Abstract

Pharmacokinetic parameters and bioavailability of a new cardiotonic agent, loprinone hydrochloride, in beagle dogs were determined by measuring plasma levels of loprinone after intravenous bolus and oral administration. The plasma half-life after intravenous administration of loprinone varied among individuals over the range 2.65-15.40 h. The bioavailability after oral administration of loprinone as a solution was 37.1%. Effects of enterohepatic circulation on the time-course of plasma levels after intravenous administration of the drug were also studied in bile-duct-cannulated beagle dogs. The amounts of loprinone and its glucuronide excreted in bile during 8 h after administration were 25.4 and 8.6% of the dose, respectively, indicating the possibility of enterohepatic circulation. The plasma half-life in bile-duct-cannulated beagle dogs was 1.98 h.

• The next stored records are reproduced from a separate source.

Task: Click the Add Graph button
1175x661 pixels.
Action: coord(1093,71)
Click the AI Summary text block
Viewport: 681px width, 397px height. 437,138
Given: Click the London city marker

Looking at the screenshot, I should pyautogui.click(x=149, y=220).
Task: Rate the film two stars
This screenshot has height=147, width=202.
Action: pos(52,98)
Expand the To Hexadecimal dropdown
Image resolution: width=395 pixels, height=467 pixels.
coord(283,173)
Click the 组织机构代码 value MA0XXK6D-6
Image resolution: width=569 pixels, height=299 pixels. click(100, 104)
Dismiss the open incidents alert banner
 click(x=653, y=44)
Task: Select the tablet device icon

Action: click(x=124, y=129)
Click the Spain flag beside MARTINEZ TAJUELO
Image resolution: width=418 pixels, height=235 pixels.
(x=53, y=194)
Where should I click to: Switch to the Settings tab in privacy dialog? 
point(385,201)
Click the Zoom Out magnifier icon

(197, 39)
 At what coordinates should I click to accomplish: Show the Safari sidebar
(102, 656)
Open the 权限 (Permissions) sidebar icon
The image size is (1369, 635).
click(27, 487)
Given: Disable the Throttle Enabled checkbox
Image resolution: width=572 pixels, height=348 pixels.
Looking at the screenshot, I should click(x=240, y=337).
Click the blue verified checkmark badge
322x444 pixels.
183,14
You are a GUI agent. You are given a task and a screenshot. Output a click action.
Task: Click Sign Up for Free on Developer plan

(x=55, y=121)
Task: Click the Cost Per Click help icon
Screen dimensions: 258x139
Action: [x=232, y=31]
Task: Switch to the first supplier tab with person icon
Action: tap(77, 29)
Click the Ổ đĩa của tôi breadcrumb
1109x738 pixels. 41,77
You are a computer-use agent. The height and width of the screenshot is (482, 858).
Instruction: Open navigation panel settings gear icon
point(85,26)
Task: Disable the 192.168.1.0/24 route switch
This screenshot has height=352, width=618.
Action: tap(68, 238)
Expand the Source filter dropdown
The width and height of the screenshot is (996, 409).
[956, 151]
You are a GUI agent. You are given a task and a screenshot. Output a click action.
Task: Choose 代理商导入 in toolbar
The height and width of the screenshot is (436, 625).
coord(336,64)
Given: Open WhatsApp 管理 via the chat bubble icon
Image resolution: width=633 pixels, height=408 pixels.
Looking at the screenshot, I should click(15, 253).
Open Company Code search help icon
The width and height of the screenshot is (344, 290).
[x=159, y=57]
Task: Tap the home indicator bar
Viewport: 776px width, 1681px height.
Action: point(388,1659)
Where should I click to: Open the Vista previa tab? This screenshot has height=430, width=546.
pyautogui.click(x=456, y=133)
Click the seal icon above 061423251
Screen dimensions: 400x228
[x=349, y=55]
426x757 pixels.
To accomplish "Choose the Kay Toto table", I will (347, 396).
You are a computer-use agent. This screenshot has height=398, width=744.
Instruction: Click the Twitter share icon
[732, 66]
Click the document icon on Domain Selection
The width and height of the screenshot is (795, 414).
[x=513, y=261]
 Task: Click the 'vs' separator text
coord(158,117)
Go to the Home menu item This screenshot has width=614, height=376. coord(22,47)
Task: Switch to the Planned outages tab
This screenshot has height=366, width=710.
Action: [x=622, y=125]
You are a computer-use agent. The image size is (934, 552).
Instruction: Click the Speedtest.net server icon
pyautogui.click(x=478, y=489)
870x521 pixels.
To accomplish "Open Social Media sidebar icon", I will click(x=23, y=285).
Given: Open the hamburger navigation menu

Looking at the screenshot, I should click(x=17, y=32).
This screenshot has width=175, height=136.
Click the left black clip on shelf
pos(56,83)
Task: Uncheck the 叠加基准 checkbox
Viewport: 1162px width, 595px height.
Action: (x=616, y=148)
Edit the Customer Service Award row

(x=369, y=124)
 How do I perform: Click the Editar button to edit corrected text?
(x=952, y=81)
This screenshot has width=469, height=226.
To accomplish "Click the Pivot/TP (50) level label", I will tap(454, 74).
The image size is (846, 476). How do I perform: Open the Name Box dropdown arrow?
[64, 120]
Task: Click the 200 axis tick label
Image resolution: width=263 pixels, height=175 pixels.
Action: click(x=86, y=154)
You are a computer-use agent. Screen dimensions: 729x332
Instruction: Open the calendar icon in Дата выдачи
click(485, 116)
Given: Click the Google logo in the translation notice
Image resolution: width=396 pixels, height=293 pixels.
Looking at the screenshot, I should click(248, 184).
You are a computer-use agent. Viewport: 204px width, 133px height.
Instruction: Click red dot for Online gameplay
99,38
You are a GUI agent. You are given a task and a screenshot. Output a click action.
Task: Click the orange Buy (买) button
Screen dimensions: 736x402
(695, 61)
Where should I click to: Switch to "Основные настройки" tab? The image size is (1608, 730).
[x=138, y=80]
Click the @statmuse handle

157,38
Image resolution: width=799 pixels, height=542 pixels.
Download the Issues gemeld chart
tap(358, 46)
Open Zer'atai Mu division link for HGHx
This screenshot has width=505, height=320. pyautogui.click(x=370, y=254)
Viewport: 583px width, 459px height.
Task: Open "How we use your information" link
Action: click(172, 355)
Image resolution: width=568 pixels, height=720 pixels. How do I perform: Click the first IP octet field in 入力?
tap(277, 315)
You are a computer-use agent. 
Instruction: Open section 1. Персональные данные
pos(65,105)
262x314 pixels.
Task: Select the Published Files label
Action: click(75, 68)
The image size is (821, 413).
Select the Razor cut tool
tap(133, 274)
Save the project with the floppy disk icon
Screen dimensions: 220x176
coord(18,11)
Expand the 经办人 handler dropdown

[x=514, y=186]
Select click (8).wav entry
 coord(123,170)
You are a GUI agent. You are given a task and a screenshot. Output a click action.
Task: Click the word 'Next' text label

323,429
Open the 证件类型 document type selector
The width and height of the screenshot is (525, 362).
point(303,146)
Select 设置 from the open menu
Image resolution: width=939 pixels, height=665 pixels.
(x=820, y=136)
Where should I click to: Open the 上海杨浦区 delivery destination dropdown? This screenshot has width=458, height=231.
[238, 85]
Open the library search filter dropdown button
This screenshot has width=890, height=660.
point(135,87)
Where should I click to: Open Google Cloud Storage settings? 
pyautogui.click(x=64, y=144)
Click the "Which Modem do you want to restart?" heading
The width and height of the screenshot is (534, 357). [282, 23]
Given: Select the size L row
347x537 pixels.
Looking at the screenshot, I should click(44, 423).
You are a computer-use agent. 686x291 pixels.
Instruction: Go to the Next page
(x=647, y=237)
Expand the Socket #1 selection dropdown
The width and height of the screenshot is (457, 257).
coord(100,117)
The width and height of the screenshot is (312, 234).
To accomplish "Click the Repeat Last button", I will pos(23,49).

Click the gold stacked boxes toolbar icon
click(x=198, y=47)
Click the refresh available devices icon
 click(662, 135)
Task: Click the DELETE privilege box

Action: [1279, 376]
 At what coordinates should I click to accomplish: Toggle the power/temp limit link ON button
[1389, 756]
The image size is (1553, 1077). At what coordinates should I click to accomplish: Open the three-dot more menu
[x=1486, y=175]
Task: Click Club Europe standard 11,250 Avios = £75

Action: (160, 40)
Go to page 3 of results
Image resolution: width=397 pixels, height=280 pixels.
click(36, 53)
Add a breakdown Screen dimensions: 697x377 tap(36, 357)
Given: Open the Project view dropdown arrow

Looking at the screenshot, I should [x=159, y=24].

These results indicate that the variation in the half-life in beagle dogs resulted from enterohepatic circulation and that the true half-life is about 2 h. The relative bioavailability after oral administration of the drug as a powder in a capsule compared with a solution was 95.7%. In addition, the amounts of loprinone and its glucuronide excreted in bile, and the AUC of plasma level after infusion for 30 min into the portal vein in bile-duct-cannulated beagle dogs were similar to those after bolus intravenous administration. These results show that the low bioavailability reflects incomplete absorption.